**Required work:** In the PET radiomics text below, rewrite the stretch from "Introduction" through "be extremely valuable.", replacing "prognosis" with "outlook".

**Extract to read:**
A PET Radiomics Model to Predict Refractory Mediastinal Hodgkin Lymphoma

Abstract

First-order radiomic features, such as metabolic tumor volume (MTV) and total lesion glycolysis (TLG), are associated with disease progression in early-stage classical Hodgkin lymphoma (HL). We hypothesized that a model incorporating first- and second-order radiomic features would more accurately predict outcome than MTV or TLG alone. We assessed whether radiomic features extracted from baseline PET scans predicted relapsed or refractory disease status in a cohort of 251 patients with stage I-II HL who were managed at a tertiary cancer center. Models were developed and tested using a machine-learning algorithm. Features extracted from mediastinal sites were highly predictive of primary refractory disease. A model incorporating 5 of the most predictive features had an area under the curve (AUC) of 95.2% and total error rate of 1.8%. By comparison, the AUC was 78% for both MTV and TLG and was 65% for maximum standardize uptake value (SUVmax). Furthermore, among the patients with refractory mediastinal disease, our model distinguished those who were successfully salvaged from those who ultimately died of HL. We conclude that our PET radiomic model may improve upfront stratification of early-stage HL patients with mediastinal disease and thus contribute to risk-adapted, individualized management.

Introduction

In early-stage classical Hodgkin lymphoma (HL), individualized, risk-adapted therapy is desirable to maintain high cure rates while minimizing treatment-related toxicity. For most patients, prognosis is excellent, so de-intensification of therapy is advised to reduce the risk of late treatment-related toxicity1,2. However, a small minority of patients develop relapsed or refractory disease, which may be fatal. Primary refractory disease is associated with particularly poor outcomes3,4. For patients with refractory disease, therapy should not be minimized5. Thus, upfront identification of patients at high risk for refractory disease would be extremely valuable.

The intensity of frontline therapy is dictated by the presence of risk factors at the time of diagnosis. In today’s practice, these risk factors are defined using historic methods. In particular, tumor bulk has long been recognized as an important poor prognostic factor6. Historically, bulk was defined based on the width of the mediastinum on an upright chest x-ray7,8. Subsequently, in the era of computed tomography (CT) scanning, various retrospective studies defined CT criteria for bulky disease, with proposed cut-off values ranging from 5 to 10 cm9,10,11,12. Most recently, measurements that reflect both the 3-dimensional disease volume and metabolic activity, such as metabolic tumor volume (MTV) and total lesion glycolysis (TLG), have been associated with patient outcomes in HL13,14,15. These functional measurements of tumor volume provide additional prognostic information beyond the classical risk factors that include a unidimensional measurement of tumor bulk13. While these metabolic tumor volume metrics may improve risk stratification, further study and validation are needed before they can be incorporated into current daily practice and risk stratification systems.

**Information shown:**
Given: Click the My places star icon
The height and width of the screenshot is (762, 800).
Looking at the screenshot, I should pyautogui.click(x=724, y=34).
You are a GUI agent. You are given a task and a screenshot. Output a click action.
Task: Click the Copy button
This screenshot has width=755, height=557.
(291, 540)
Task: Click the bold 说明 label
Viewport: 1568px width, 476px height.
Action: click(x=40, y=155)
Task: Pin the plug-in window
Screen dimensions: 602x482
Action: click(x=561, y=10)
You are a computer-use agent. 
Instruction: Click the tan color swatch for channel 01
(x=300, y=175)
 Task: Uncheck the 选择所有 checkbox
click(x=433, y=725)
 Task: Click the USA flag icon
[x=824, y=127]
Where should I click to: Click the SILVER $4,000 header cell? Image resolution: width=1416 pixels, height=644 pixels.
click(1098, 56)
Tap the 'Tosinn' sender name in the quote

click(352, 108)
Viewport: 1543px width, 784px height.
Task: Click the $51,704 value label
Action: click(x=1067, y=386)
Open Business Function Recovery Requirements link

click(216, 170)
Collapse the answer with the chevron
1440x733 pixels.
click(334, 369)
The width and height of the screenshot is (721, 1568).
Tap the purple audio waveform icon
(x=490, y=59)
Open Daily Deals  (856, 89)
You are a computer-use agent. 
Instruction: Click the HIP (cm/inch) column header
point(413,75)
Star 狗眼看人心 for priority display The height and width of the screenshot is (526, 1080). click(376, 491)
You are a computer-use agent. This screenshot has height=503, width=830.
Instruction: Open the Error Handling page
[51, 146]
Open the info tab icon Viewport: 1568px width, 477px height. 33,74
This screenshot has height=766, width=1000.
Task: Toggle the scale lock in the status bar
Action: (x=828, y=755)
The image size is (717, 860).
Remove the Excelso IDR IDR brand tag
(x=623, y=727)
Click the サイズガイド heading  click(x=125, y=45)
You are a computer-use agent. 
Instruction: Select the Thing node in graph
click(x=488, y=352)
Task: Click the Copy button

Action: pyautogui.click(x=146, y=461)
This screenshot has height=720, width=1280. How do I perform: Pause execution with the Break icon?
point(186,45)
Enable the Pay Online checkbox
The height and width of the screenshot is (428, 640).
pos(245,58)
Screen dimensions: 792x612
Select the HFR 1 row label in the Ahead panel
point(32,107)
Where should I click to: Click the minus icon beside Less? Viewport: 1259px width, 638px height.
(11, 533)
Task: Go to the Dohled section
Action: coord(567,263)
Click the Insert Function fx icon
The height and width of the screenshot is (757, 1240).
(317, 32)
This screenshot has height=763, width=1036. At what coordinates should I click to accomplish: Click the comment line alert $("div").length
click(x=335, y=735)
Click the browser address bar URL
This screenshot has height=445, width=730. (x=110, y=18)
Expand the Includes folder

**Result of this exercise:**
Introduction

In early-stage classical Hodgkin lymphoma (HL), individualized, risk-adapted therapy is desirable to maintain high cure rates while minimizing treatment-related toxicity. For most patients, outlook is excellent, so de-intensification of therapy is advised to reduce the risk of late treatment-related toxicity1,2. However, a small minority of patients develop relapsed or refractory disease, which may be fatal. Primary refractory disease is associated with particularly poor outcomes3,4. For patients with refractory disease, therapy should not be minimized5. Thus, upfront identification of patients at high risk for refractory disease would be extremely valuable.